◆ WHAT YOU WILL DO: Reproduce the records below verbatim, beginning at the line that contains "Enter fullscreen using" and ending after the line that contains "pyautogui.click(x=192, y=64)".

◆ INFORMATION SHOWN:
----------
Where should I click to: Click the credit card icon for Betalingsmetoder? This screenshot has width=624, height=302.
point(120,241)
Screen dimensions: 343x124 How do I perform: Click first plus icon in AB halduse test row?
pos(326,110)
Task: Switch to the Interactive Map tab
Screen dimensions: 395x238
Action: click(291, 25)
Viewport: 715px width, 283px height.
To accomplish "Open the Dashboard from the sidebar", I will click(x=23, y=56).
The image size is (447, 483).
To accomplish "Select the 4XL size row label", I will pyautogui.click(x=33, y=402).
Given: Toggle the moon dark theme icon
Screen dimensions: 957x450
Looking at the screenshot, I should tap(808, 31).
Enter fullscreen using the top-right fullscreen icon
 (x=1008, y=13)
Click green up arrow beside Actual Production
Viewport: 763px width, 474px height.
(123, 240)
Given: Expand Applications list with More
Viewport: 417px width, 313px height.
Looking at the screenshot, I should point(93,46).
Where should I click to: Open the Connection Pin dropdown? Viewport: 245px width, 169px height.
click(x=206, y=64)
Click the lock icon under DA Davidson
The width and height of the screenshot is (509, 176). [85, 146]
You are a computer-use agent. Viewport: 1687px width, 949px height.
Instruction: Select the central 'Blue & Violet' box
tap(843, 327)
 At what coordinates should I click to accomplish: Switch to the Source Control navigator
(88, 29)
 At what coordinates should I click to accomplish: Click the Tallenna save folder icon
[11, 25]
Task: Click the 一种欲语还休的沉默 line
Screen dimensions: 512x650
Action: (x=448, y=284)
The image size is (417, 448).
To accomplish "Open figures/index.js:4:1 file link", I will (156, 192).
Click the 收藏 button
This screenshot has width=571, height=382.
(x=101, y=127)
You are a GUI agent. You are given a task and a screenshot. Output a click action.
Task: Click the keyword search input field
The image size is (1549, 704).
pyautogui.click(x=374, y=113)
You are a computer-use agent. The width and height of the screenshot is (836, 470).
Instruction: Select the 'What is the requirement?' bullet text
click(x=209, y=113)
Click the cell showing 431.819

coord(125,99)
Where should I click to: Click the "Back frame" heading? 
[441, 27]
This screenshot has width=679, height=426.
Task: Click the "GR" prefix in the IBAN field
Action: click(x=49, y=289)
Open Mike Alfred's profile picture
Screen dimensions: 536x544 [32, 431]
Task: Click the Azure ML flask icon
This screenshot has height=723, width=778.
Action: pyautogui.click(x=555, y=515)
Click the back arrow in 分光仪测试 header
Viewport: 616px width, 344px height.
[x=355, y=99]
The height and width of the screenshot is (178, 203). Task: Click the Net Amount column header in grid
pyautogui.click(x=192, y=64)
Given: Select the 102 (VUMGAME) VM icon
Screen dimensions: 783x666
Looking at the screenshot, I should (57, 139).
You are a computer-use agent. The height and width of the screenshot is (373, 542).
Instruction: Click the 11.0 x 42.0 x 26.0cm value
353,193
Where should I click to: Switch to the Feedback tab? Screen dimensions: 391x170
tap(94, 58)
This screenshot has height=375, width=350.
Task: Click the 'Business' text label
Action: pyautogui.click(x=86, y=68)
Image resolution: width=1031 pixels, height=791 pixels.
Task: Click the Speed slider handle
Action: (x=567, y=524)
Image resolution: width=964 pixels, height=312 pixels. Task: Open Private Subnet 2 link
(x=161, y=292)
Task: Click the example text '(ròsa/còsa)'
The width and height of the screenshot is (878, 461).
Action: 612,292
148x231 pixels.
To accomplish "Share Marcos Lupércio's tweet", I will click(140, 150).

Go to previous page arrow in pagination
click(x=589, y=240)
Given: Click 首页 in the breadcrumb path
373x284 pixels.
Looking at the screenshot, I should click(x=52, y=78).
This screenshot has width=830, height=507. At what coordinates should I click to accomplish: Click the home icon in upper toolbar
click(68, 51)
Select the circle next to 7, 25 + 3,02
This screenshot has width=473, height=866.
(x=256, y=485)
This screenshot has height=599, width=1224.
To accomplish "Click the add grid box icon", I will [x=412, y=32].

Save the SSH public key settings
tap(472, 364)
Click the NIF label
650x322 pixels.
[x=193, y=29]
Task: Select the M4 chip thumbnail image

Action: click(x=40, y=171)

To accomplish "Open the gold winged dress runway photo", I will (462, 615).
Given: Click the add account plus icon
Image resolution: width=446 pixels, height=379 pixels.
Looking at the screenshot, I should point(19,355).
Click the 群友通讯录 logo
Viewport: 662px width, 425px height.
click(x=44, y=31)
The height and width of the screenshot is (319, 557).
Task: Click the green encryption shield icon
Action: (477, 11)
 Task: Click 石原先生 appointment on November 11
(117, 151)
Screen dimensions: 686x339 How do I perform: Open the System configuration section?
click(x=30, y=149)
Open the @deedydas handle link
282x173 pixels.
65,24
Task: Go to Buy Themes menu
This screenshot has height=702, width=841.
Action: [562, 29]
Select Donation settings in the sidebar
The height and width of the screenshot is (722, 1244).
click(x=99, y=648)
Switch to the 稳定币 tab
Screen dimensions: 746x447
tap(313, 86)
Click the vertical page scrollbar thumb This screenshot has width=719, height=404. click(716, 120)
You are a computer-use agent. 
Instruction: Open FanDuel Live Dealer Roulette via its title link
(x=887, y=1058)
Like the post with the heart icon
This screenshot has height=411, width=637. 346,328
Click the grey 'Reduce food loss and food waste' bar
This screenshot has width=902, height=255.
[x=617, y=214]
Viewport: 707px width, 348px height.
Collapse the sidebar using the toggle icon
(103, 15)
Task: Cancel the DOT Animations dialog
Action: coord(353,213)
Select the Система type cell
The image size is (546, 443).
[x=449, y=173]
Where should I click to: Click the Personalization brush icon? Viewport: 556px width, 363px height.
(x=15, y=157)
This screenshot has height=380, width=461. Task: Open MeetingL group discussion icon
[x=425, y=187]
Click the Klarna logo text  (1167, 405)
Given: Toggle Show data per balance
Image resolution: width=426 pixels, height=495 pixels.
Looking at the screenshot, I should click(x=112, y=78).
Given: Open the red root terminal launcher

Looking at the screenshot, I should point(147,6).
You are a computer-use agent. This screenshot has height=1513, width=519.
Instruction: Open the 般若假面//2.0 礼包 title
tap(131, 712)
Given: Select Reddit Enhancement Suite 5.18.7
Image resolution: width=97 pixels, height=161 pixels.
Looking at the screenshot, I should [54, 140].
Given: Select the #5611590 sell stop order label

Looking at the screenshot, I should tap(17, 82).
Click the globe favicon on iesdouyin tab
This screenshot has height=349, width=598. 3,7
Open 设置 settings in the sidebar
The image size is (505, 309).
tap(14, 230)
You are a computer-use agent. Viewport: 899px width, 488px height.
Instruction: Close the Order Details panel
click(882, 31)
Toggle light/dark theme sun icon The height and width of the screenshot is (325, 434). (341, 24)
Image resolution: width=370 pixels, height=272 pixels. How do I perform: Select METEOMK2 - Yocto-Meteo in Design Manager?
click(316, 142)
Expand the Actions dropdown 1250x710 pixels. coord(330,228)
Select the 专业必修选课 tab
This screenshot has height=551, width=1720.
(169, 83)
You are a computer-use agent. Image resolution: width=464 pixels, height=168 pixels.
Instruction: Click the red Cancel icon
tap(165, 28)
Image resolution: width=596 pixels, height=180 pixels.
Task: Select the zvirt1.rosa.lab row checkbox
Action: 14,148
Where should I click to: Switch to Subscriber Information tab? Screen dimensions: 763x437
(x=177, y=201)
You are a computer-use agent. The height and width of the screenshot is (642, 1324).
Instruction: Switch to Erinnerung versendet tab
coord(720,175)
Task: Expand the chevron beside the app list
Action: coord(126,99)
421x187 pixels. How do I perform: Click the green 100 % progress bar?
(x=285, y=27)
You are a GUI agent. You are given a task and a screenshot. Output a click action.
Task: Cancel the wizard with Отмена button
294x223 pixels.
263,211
----------
◆ FINISHED EXERCISE:
Enter fullscreen using the top-right fullscreen icon
 (x=1008, y=13)
Click green up arrow beside Actual Production
Viewport: 763px width, 474px height.
(123, 240)
Given: Expand Applications list with More
Viewport: 417px width, 313px height.
Looking at the screenshot, I should point(93,46).
Where should I click to: Open the Connection Pin dropdown? Viewport: 245px width, 169px height.
click(x=206, y=64)
Click the lock icon under DA Davidson
The width and height of the screenshot is (509, 176). [85, 146]
You are a computer-use agent. Viewport: 1687px width, 949px height.
Instruction: Select the central 'Blue & Violet' box
tap(843, 327)
 At what coordinates should I click to accomplish: Switch to the Source Control navigator
(88, 29)
 At what coordinates should I click to accomplish: Click the Tallenna save folder icon
[11, 25]
Task: Click the 一种欲语还休的沉默 line
Screen dimensions: 512x650
Action: (x=448, y=284)
The image size is (417, 448).
To accomplish "Open figures/index.js:4:1 file link", I will (156, 192).
Click the 收藏 button
This screenshot has width=571, height=382.
(x=101, y=127)
You are a GUI agent. You are given a task and a screenshot. Output a click action.
Task: Click the keyword search input field
The image size is (1549, 704).
pyautogui.click(x=374, y=113)
You are a computer-use agent. The width and height of the screenshot is (836, 470).
Instruction: Select the 'What is the requirement?' bullet text
click(x=209, y=113)
Click the cell showing 431.819

coord(125,99)
Where should I click to: Click the "Back frame" heading? 
[441, 27]
This screenshot has width=679, height=426.
Task: Click the "GR" prefix in the IBAN field
Action: click(x=49, y=289)
Open Mike Alfred's profile picture
Screen dimensions: 536x544 [32, 431]
Task: Click the Azure ML flask icon
This screenshot has height=723, width=778.
Action: pyautogui.click(x=555, y=515)
Click the back arrow in 分光仪测试 header
Viewport: 616px width, 344px height.
[x=355, y=99]
The height and width of the screenshot is (178, 203). Task: Click the Net Amount column header in grid
pyautogui.click(x=192, y=64)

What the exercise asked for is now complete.